Dénoncer la CCT de 2023
Les organisations syndicales ne ferment pas la porte à la négociation, mais à condition que les propositions de la direction soient réalistes. « Je suis disponible 24h/24, mais à condition qu’il y ait quelque chose à négocier. La CSC avait signé la CCT incluant la réorganisation, mais avec un plafond d’impact fixé à 10%. Aujourd’hui, on arrive à 16-18% avec ce que la direction propose. Il était aussi question dans la CCT d’un dialogue constructif et d’une réaction rapide de la direction. Ce n’est pas le cas. Si ça continue, nous allons dénoncer la signature de la CCT. Nous en sommes là aujourd’hui », menace Stéphane Daussaint.
La CSC avait signé la CCT incluant la réorganisation, mais avec un plafond d’impact fixé à 10%. Aujourd’hui, on arrive à 16-18% avec ce que la direction propose.
Les syndicats reviennent sur les acquisitions réalisées ces dernières années par bpost dont la dernière en date est le rachat de la société française, Staci, spécialiste européen de la logistique sur mesure et de la distribution multicanale, pour 1,3 milliard d’euros en avril 2024. Il y avait eu le rachat du groupe américain, Radial pour 700 millions en 20217. « Nous ne voyons retour positif de ces acquisitions en Belgique. On nous avait indiqué que Staci allait apporter des activités devant générer environ 350 emplois, nous n’avons rien vu pour l’instant », fustigent les deux responsables syndicaux.

Responsable gégénéral de la CSC-Transcom Poste, Stéphane Daussaint menace de dénoncer la CCT signé en 2023. (BELGA PHOTO LAURIE DIEFFEMBACQ).

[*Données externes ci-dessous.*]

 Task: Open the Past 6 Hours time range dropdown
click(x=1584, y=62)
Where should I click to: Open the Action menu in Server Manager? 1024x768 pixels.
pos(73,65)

Mobilisation pour la manifestation du 13 février à Bruxelles
Ils commencent à douter de la gestion de Chris Peeters et de Jos Donvil, respectivement CEO de bpot group et de bpost Belgium. « Il n’y a aucune méthode pour avancer avec ces deux gaillards. Par ailleurs, on ne voit même plus Chris Peeters et sa sortie disant qu’il ne bouger pas d’un iota ne va arranger la situation », observent Thierry Tasset et Stéphane Daussaint.
Nous espérons nous réunir très vite autour de la table de négociation et débloquer la situation.
De son côté, la direction tente de temporiser. « Nous espérons nous réunir très vite autour de la table de négociation et débloquer la situation. Il est urgent de transformer l’entreprise et de mettre en place la réorganisation », nous a confié une porte-parole de bpost.
La situation risque d’être bloquée chez bpost au moins jusqu’à la grève générale du 13 février. Le front commun syndical (CGSP, CSC-Transcom, SLFP-Poste) a déjà appelé à la mobilisation pour la grande manifestation à Bruxelles ce jour-là.